Poniedziałek, 29 lipca 2024

imieniny: Marty, Olafa, Beatrycze

RSS

Festiwal podzielił mieszkańców

05.08.2008 00:00
Dla jednych świetna muzyka i promocja miasta, dla drugich koszmar i nieprzespane noce.  Koncerty w parku miejskim nie wszystkim się podobają

Festiwal muzyki reggae, organizowany od dwóch lat w parku miejskim, przeszkadza części mieszkańcom. Pod adresem prezydenta padają gorzkie słowa. Twierdzą, że nie dba on o starszych mieszkańców.

Wszystko dudniło

Impreza rozpoczęła się 25 lipca. Była wyjątkowa. Nie tylko ze względu na uczestnictwo najlepszych w kraju zespołów grających muzykę reggae i tłumy pod sceną, ale także na godzinę, w której rozbrzmiewały ostatnie dźwięki. Sobotni koncert zakończył się o… trzeciej nad ranem.
– Jak można dopuścić do tego, żeby całe miasto dudniło do samego rana? Przecież spać nie można – żalą się lokatorzy kamienicy przy ul. Kubsza sąsiadującej z parkiem.

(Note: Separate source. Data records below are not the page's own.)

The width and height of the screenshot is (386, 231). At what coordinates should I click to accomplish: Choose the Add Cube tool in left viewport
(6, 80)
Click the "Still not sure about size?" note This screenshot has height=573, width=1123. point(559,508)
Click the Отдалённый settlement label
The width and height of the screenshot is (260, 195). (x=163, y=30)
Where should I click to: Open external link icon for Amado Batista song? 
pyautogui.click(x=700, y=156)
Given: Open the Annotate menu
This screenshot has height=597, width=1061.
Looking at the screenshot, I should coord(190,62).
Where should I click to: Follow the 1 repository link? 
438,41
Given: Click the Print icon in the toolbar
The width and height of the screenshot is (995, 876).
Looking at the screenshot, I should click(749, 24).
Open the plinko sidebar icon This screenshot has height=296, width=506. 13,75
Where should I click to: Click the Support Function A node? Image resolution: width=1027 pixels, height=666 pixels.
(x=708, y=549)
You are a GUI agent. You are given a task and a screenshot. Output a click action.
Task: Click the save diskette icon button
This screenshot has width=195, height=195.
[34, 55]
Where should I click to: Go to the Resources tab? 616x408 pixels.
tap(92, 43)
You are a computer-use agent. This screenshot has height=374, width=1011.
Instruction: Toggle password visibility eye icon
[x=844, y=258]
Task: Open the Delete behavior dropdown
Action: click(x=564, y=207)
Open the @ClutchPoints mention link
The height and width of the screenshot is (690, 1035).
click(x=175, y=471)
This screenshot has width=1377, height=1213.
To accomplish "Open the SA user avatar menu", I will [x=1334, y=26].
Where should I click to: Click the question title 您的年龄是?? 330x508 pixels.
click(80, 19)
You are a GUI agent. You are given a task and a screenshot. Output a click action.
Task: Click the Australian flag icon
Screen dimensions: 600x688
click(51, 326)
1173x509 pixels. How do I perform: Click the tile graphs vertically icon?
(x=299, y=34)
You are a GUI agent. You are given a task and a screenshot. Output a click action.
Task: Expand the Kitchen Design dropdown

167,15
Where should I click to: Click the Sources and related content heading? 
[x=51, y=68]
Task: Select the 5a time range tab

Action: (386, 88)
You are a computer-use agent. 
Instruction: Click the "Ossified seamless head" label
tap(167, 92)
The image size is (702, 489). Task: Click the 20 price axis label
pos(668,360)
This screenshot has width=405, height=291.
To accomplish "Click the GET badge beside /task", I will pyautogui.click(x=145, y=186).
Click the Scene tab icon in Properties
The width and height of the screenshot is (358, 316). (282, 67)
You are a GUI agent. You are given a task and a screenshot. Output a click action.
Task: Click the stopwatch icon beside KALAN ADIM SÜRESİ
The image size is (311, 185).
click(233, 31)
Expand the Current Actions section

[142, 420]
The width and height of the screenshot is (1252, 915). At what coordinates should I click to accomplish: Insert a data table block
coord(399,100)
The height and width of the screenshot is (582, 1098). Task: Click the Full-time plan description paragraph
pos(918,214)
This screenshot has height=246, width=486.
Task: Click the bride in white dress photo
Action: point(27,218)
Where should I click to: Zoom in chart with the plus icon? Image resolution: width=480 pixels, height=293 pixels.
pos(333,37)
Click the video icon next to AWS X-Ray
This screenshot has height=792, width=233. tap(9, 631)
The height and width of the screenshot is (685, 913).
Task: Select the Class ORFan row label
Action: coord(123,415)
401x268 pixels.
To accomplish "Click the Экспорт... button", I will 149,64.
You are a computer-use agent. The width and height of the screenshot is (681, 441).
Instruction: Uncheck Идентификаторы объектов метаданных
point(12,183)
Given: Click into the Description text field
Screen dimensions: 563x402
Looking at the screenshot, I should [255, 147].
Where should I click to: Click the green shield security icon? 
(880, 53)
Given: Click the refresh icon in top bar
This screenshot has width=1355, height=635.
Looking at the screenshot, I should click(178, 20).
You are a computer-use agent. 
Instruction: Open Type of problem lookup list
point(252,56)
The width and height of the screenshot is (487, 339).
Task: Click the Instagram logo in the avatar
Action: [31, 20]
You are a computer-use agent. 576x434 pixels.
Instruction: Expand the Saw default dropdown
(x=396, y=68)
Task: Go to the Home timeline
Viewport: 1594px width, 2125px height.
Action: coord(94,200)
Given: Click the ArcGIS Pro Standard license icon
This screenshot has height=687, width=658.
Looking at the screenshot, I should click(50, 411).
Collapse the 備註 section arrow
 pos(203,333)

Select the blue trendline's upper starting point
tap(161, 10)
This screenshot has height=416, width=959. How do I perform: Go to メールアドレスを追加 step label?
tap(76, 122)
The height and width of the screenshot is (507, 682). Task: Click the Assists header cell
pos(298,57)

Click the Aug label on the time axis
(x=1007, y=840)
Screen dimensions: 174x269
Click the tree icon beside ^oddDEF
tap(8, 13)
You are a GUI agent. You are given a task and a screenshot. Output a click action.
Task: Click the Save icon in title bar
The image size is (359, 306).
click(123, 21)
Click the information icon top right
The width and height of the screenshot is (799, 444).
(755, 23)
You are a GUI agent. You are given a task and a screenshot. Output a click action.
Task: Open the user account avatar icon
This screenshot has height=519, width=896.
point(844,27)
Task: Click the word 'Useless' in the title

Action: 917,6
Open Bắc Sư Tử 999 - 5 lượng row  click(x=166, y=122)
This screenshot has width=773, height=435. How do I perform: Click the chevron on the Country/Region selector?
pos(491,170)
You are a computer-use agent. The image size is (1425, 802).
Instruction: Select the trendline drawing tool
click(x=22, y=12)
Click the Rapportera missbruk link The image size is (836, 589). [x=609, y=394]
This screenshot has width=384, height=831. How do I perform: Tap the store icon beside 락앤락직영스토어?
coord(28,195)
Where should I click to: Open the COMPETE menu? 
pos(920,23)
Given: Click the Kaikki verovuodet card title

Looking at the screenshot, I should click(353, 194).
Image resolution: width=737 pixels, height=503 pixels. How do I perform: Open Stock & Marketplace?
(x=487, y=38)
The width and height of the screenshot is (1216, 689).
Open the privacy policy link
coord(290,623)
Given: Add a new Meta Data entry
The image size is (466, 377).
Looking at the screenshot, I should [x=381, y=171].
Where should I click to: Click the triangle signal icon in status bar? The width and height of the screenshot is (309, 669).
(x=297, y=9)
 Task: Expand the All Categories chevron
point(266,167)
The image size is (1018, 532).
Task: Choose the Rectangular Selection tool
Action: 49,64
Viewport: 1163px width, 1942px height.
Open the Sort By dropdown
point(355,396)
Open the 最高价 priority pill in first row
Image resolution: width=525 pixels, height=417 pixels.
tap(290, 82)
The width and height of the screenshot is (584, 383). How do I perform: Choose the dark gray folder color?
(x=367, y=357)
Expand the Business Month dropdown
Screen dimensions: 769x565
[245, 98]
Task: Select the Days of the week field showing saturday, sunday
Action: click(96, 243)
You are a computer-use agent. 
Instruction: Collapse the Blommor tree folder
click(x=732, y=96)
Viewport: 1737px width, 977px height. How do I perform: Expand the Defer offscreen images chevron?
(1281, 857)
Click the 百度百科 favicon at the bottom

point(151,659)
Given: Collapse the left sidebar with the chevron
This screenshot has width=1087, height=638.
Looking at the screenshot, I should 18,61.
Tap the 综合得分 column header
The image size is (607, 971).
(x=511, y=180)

Hałas przeszkadzał także Joannie Wołkowicz. - Od tych decybeli wszystko się trzęsło. Rozumiem, że młodzież chce się wyszaleć, ale dlaczego kosztem innych? – pyta wodzisławianka.

Ciągle coś nie pasuje

Reakcjami części mieszkańców zaskoczeni są młodzi ludzie. Ich zdaniem na siłę szuka się argumentów, by festiwal nie mógł się odbyć w kolejnych latach. – Kiedy chodzimy z kąta w kąt – źle, kiedy siedzimy na klatkach schodowych – źle, kiedy się bawimy na fajnym koncercie też – źle. Kiedy w końcu nasze zachowanie się spodoba? – zastanawia się Agnieszka Dorocińska.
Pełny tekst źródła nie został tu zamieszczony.